> TEXT SEGMENT:
Konjac glucomannan-graft-acrylic acid hydrogels containing azo crosslinker for colon-specific delivery

In this article, the synthesis and characterization of novel hydrogel systems designed for colon-targeting drug delivery are reported. The gels were composed of konjac glucomannan, copolymerized with acrylic acid, and crosslinked by the aromatic azo agent bis(methacryloylamino)-azobenzene. The influence of various parameters on the dynamic and equilibrium swelling ratios (SRs) of the hydrogels was investigated. It is shown that the SR was inversely proportional to the grafting degree of acrylic acid and the content of bis(methacryloylamino)-azobenzene. The dependence of SR on the pH indicates that obtained hydrogels are potential for drug delivery to colon. It was possible to modulate the degree of swelling and the pH sensitivity of the gels by changing crosslinking density of the polymer. The main chain of hydrogels can be degraded by P-glycosidase which is abundant in colon. They can be in vitro degraded for 73% in a month by Cereflo(R) and 86% in 20 days by Mannaway25L. We have also prepared the hydrogels that loaded with bovine serum albumin about 1.5%, 3%, 9%, and 20% by weight. In vitro release of model drug bovine serum albumin was studied in the presence of Mannaway25L or Fungamyl(R)800L in pH 7.4 phosphate buffer at 37 degreesC. The drug release can be controlled by the biodegradation of the hydrogels. (C) 2004 Wiley Periodicals, Inc.

> EXERCISE SET:
- 1) Decide whether each statement agrees with the hydrogel abstract, answering yes or no and quoting the deciding words: (a) The swelling ratio rose as the grafting degree of acrylic acid increased. (b) Mannaway25L degraded the hydrogels by 86% in 20 days. (c) Release of bovine serum albumin was studied in pH 7.4 phosphate buffer at 37 degrees.
- 2) List every weight percentage of bovine serum albumin loaded into the hydrogels in the hydrogel abstract.
The records that come next are separate material and have no connection to the hydrogel abstract.

> Stored data entries:
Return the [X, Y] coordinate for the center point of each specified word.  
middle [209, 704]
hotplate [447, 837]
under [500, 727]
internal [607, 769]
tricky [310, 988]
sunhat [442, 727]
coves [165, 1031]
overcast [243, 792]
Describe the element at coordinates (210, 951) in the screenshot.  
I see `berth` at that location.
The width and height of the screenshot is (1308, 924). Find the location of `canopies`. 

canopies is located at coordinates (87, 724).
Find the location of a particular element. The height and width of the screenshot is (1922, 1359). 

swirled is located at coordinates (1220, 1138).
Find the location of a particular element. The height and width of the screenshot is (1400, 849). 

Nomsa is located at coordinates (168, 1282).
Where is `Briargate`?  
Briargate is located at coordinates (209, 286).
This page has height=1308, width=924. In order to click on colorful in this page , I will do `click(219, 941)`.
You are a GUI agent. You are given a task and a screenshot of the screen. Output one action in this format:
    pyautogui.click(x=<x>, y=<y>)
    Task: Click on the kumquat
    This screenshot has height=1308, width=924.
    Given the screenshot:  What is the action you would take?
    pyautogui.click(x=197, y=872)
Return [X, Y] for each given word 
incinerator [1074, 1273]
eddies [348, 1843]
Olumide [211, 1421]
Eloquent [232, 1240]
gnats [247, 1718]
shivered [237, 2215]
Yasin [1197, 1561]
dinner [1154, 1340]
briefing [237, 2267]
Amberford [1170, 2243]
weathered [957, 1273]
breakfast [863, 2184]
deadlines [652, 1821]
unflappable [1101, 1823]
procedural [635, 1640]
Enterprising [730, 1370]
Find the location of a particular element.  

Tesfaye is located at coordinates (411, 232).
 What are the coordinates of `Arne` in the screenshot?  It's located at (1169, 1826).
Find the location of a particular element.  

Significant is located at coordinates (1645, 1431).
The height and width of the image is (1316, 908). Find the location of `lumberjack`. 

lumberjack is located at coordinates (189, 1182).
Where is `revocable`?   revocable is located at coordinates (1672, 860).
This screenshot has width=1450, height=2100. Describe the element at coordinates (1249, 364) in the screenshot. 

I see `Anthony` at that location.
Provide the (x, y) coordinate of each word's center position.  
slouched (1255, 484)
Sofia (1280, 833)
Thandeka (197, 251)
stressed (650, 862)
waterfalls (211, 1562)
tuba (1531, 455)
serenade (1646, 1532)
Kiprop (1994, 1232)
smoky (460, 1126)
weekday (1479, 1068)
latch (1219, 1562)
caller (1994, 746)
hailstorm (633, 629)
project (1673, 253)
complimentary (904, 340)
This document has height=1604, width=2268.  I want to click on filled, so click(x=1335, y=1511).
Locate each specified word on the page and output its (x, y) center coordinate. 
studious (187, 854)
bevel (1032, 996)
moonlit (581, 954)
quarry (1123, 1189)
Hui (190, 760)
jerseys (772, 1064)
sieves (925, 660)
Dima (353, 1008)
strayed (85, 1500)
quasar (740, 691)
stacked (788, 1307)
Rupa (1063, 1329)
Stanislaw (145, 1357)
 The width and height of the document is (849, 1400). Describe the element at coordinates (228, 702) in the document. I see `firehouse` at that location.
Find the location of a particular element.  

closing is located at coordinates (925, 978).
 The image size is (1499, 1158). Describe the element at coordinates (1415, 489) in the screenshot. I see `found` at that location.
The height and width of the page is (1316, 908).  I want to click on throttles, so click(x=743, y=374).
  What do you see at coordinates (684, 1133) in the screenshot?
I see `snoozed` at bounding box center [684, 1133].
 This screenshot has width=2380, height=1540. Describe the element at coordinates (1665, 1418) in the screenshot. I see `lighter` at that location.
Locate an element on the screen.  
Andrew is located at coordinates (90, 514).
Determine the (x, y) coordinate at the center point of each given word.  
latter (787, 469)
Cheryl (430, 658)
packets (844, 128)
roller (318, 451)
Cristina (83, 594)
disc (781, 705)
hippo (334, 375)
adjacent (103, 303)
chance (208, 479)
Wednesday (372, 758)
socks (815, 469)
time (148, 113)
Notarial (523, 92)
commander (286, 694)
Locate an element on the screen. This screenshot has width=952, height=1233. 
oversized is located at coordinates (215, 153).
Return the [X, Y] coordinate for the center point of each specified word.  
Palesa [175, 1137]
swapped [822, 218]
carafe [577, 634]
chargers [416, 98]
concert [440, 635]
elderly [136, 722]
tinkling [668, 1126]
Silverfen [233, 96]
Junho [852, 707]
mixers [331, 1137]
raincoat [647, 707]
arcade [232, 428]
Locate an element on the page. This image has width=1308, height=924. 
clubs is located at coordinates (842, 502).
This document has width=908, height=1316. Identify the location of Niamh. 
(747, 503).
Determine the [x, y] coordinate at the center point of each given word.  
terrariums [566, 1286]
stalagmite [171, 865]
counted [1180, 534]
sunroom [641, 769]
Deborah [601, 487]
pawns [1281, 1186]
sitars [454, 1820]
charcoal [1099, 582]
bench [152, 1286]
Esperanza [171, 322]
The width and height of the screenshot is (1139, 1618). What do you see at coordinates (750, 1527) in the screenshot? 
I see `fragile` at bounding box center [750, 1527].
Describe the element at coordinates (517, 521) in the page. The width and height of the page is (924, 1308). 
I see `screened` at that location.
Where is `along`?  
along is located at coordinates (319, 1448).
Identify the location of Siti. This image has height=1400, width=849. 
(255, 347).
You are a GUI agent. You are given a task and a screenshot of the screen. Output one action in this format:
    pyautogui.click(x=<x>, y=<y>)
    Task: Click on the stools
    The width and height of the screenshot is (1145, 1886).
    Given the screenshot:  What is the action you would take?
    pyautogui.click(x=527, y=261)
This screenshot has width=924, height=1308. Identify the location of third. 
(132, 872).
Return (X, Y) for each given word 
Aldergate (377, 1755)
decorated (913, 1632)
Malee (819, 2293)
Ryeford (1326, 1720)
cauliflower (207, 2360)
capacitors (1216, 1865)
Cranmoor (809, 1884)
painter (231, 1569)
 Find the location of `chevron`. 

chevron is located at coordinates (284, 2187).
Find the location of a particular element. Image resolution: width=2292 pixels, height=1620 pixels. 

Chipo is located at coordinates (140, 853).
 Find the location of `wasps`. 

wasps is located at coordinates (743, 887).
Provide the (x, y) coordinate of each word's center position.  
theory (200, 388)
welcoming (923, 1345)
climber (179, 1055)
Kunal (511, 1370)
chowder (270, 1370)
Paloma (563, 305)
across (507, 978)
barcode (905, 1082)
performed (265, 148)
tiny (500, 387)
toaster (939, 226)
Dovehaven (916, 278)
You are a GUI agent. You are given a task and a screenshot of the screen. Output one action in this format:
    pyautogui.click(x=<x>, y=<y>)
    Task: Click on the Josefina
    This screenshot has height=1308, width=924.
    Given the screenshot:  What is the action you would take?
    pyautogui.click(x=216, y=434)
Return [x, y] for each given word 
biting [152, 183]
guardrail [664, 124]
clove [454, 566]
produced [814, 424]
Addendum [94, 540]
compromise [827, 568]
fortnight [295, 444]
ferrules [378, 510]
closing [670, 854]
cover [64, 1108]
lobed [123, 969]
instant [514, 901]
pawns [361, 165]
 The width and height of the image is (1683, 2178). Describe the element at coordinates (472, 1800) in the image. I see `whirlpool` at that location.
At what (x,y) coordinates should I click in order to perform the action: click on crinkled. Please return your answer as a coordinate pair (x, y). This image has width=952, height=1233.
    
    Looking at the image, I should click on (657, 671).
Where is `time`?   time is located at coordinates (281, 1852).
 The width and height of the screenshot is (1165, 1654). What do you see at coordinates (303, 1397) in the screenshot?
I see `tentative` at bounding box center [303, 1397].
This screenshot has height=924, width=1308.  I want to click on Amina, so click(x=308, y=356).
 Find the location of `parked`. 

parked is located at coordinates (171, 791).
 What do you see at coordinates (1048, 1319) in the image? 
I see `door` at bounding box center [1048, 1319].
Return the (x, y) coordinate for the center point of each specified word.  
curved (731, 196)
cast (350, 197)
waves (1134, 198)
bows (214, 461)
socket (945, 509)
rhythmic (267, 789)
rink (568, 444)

> RESPONSES:
- 1)
(a) No: "the SR was inversely proportional to the grafting degree of acrylic acid and the content of bis(methacryloylamino)-azobenzene"
(b) Yes: "86% in 20 days by Mannaway25L"
(c) Yes: "in pH 7.4 phosphate buffer at 37 degreesC"

- 2) 1.5%, 3%, 9%, 20%